When considering how to reduce turnover through employee retention strategies, organizations need to identify the reasons employees are leaving. Employees may leave their present jobs
for a variety of reasons, such as a lack of adequate supervision, appreciation, or feedback, the boss not being available as a resource, or the work not being challenging, to name just a few.
Reducing Turnover Through Employee Development Programs
One area where you can get a big bang for your buck is in employee development. Helping employees build their careers demonstrates respect for them. It shows that their work is appreciated and that you’re concerned about their professional growth.

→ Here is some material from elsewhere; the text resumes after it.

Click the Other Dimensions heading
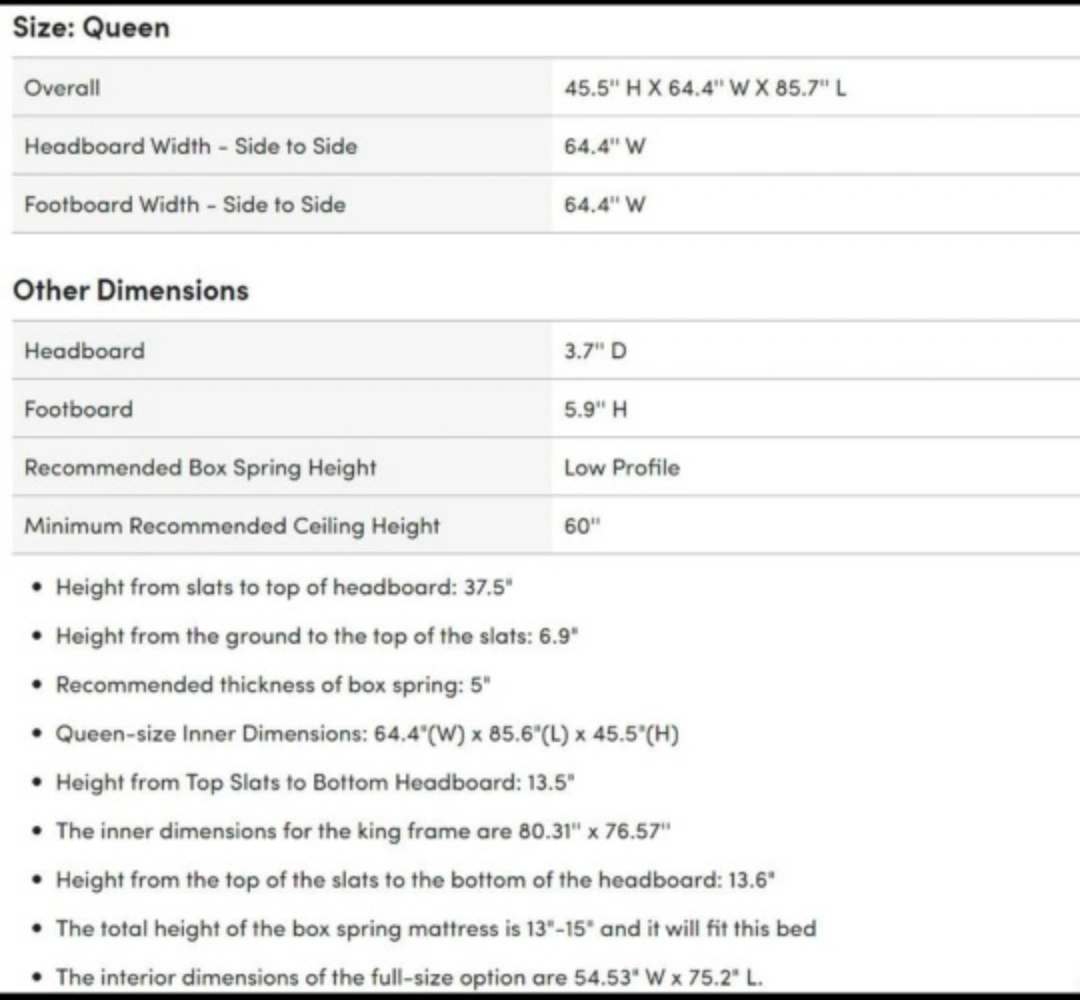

As noted in AMA’s Fundamentals of Human Resources Management course, career development supports employees’ goals as they work to support the organization’s goals. This allows for a motivated workforce, which results in greater productivity. The most important point to know here is that employees must be encouraged to take primary responsibility for managing their careers. No one should care about this goal more than they do.

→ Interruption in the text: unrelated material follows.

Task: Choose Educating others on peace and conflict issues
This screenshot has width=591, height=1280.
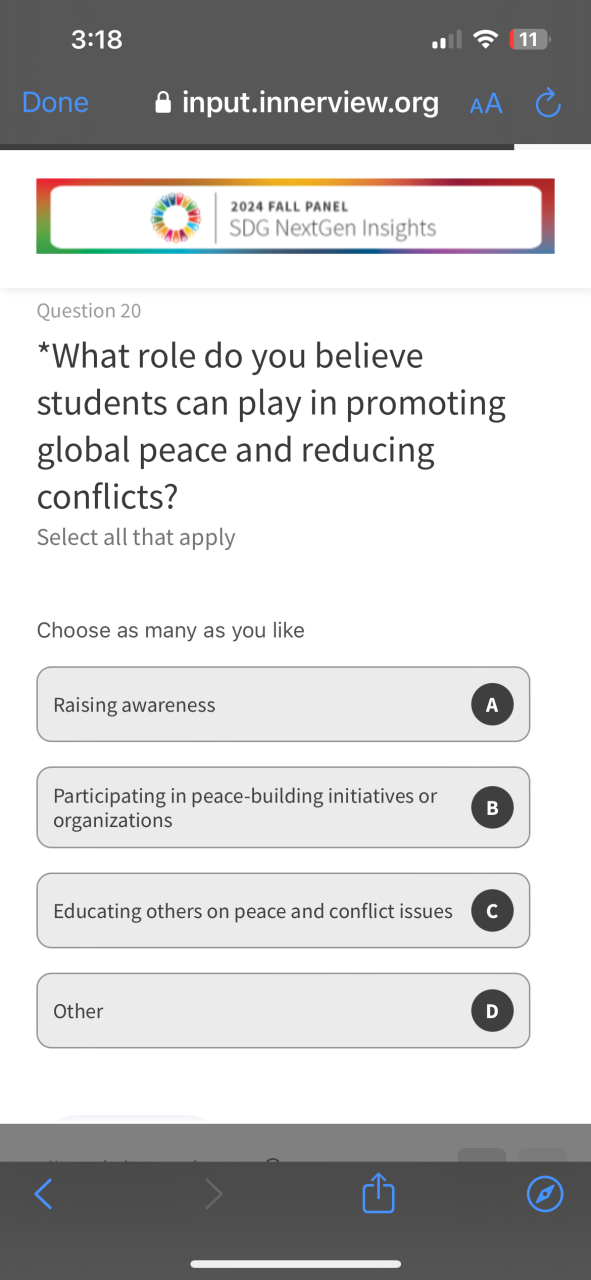Action: 283,911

6 Steps to Guide the Creation of an Employee Development Culture
As a manager, you can take many actions to foster employees’ career planning. Here’s a basic, six-step approach to establishing an employee development program:
- Encourage employees to regularly update their profiles in their employee files or in the human resources databases of skills, interests, and knowledge.
- Periodically review the content of each employee’s file to clarify, expand upon, and otherwise organize the contents. Search the databases, if available, when looking for someone to fill a role.

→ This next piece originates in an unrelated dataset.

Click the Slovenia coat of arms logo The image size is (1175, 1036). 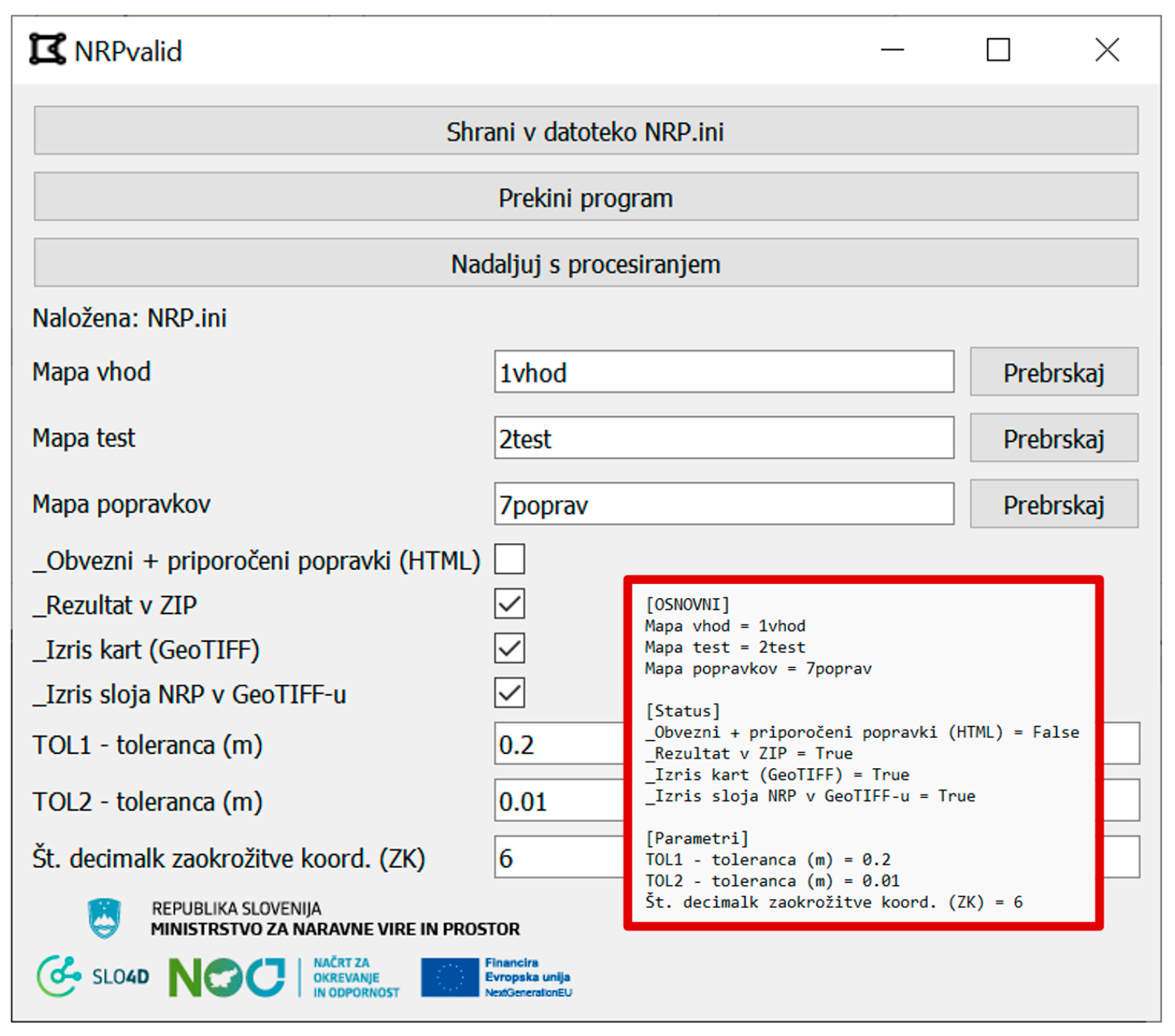(x=104, y=918)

- Align employees’ goals with those of the organization.
- Help employees establish a timeline for reaching career goals and identify the resources needed to do so. Resources may include short-term training, mentoring, or further formal education (such as pursuing a degree).
- Support and encourage employees’ career plans. Encourage them to integrate discussions of career planning into the performance management process.
- Encourage skip-level meetings. This means an employee meets with your manager periodically, ensuring a two-way dialogue between colleagues who may not interact one-on-one often. This process:
– Provides a different/new perspective from a higher level
– Recognizes that the higher-level leader can “do things” the other leader may not be able to do
– Allows for a broader, more long-term career discussion than typical mentoring
– Uncovers any potential issues with the leader
Career development is a multipurpose and appropriate component of an employee retention strategy. It’s a win-win, with employees feeling valued and motivated and the organization retaining engaged and satisfied workers.